First Bank of Nigeria to raise $3.31b

First Bank of Nigeria Plc, the West African nation’s largest lender, plans to sell 500 billion naira ($3.31 billion) of bonds.

Shareholders will vote on the planned offering at an extraordinary general meeting in Abuja, the Nigerian capital, on Aug. 20, Lagos-based First Bank said in a statement published in the ThisDay newspaper today. The sale is subject to regulatory approval, it said.

“It’s very likely that this debt will be issued in tranches because it’s difficult to see them raising that amount of money all at once,” Samir Gadio, a strategist at Renaissance Capital in Lagos, said in a phone interview. “There are still liquidity constraints in the market so it will be interesting to see what the size is of the first tranche of this bond program.”

First Bank is likely to sell between 100 billion and 150 billion naira in the first portion of the bond program, while the securities may yield 200 to 300 basis points above the 10.5 percent coupons available on five-year Nigerian government bonds, Gadio said. The Nigerian lender has not yet indicated the duration or coupons the bonds will offer, Gadio added, citing a First Bank communiqué.

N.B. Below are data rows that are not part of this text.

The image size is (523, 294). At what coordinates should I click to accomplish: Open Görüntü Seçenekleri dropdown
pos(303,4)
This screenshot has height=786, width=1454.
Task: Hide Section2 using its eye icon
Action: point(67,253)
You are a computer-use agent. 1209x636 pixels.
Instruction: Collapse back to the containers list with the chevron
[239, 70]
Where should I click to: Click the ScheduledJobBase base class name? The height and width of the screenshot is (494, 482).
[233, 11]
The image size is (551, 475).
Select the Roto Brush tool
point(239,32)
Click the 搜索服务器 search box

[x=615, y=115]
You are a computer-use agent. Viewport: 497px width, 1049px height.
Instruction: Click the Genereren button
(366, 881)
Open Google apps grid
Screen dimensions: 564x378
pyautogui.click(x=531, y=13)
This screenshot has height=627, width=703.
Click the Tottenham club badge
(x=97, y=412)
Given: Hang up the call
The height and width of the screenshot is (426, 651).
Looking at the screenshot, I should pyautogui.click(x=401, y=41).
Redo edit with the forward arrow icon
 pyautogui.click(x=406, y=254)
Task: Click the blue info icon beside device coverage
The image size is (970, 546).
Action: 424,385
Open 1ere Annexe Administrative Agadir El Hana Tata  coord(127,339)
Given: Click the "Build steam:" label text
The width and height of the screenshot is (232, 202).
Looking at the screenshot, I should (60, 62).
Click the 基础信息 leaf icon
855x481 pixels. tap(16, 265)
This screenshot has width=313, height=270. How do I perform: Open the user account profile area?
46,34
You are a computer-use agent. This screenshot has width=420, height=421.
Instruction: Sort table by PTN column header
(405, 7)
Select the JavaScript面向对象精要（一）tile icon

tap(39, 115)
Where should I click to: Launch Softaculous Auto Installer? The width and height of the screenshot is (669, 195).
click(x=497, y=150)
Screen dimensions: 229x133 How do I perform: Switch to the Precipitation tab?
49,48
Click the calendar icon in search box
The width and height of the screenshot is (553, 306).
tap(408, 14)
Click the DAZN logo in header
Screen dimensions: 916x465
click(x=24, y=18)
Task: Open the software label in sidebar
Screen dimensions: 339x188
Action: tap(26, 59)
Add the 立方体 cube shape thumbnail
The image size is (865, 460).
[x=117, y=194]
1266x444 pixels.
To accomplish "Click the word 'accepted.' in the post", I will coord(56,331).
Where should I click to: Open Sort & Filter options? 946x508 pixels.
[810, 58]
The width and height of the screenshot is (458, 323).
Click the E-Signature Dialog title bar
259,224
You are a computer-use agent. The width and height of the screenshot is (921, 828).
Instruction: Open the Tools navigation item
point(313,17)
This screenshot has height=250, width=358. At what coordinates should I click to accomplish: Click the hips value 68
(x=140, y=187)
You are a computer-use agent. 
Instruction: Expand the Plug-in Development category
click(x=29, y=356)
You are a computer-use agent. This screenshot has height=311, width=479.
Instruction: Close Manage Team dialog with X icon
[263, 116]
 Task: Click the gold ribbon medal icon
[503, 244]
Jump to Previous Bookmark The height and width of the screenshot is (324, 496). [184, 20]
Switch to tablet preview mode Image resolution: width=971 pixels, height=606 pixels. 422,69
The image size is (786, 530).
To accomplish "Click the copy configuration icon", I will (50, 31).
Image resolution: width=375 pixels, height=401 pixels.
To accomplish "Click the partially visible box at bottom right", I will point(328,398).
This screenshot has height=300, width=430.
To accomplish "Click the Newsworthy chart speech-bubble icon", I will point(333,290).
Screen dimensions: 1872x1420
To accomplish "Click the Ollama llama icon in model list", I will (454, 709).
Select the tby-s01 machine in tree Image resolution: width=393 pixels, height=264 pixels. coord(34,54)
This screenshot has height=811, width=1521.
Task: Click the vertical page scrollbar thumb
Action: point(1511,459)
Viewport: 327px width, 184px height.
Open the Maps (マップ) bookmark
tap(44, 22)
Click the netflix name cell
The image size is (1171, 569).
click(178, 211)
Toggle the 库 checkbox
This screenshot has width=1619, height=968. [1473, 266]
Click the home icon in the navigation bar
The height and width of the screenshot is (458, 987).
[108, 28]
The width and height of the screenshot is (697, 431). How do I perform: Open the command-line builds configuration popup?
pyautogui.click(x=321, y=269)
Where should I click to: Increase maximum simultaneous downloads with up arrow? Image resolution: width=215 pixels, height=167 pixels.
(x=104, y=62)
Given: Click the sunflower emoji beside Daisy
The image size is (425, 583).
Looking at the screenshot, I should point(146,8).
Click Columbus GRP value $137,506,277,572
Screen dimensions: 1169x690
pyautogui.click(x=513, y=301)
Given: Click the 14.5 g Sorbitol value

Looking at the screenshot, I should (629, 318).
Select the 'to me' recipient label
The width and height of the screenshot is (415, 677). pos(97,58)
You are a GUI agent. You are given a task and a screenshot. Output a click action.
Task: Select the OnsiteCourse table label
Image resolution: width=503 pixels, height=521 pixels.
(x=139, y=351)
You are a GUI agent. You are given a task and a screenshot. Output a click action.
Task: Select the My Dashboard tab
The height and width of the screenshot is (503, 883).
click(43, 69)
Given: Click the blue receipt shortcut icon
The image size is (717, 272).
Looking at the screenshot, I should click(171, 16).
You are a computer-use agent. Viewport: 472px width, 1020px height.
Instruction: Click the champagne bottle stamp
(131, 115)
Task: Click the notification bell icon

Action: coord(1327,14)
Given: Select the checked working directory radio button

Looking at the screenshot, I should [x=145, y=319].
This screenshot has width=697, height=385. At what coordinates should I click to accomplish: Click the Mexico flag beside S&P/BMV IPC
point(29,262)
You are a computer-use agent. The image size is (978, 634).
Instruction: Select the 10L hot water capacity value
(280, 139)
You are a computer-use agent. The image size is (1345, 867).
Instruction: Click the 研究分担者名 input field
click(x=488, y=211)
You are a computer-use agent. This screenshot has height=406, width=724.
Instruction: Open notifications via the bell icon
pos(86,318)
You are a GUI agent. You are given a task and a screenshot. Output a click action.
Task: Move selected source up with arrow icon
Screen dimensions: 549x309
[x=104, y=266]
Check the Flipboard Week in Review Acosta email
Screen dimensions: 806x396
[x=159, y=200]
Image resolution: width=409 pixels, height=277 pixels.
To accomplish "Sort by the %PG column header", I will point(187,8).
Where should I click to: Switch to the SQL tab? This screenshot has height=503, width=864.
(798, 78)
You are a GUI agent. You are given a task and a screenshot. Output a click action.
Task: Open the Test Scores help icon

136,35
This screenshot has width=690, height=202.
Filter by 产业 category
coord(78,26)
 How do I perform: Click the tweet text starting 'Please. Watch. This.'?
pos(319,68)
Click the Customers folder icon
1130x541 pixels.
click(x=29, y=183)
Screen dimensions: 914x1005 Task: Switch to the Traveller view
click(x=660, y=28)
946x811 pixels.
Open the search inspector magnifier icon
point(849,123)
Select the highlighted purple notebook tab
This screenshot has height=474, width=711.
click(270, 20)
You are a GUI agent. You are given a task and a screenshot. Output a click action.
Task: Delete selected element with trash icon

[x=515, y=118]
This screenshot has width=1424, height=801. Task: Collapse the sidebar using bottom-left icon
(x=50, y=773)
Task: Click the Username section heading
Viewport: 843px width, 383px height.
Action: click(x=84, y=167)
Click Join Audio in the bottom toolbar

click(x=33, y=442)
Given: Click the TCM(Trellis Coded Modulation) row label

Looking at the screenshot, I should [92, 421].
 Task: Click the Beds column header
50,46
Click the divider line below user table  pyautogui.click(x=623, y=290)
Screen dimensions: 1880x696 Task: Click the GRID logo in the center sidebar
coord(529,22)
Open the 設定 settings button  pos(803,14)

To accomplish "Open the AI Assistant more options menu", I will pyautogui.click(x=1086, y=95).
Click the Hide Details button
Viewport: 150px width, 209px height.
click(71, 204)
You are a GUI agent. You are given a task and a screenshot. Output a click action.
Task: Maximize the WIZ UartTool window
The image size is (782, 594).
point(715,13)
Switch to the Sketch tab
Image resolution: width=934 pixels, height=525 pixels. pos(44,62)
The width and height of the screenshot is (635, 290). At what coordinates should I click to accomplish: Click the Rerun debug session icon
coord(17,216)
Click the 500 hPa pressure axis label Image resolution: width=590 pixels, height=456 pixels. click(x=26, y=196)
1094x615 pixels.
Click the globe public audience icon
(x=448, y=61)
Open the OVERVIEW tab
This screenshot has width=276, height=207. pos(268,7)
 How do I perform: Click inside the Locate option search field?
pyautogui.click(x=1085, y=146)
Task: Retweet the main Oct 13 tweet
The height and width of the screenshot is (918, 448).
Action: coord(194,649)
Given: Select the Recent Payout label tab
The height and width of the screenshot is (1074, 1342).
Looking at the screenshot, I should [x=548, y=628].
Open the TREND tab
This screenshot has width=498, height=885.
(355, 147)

Nigeria’s Lagos state sold 50 billion naira of 13 percent bonds due February 2014 on Jan. 16 to fund infrastructure projects. The bonds attracted 18 percent more bids than the total amount offered, the Lagos-based Punch newspaper reported on Feb. 5, citing Rotimi Oyekan, the state’s commissioner for finance.

‘Public Offering’

First Bank said the bonds would be sold “by way of a public offering, private placement, rights offering, book-building process or other methods.” The issue will be “in such tranches, series or proportions” as directors deem fit, it said, without providing more information.

A First Bank official, who declined to be identified in line with company policy, said in a phone interview today shareholders will decide at next month’s meeting how the proceeds will be spent. He didn’t elaborate.

Earlier this month, First Bank announced annual profit slumped two-thirds to 12.6 billion naira after the global financial crisis reduced the value of its investments. The company, the largest on the Nigerian Stock Exchange by market value, posted a 40 percent increase in revenue to 218.3 billion naira in the 12 months through March.

Banks in Nigeria may have as much as $10 billion of toxic assets, according to Eurasia Group, a New York-based research company. The bad debt is partly the result of at least 1 trillion naira of so-called margin loans used by speculators to buy shares as equities soared almost 13-fold since 2000, according to Bank of America Corp. Nigeria’s All Share Index tumbled 70 percent in the 12 months through March. It has recovered 20 percent since then.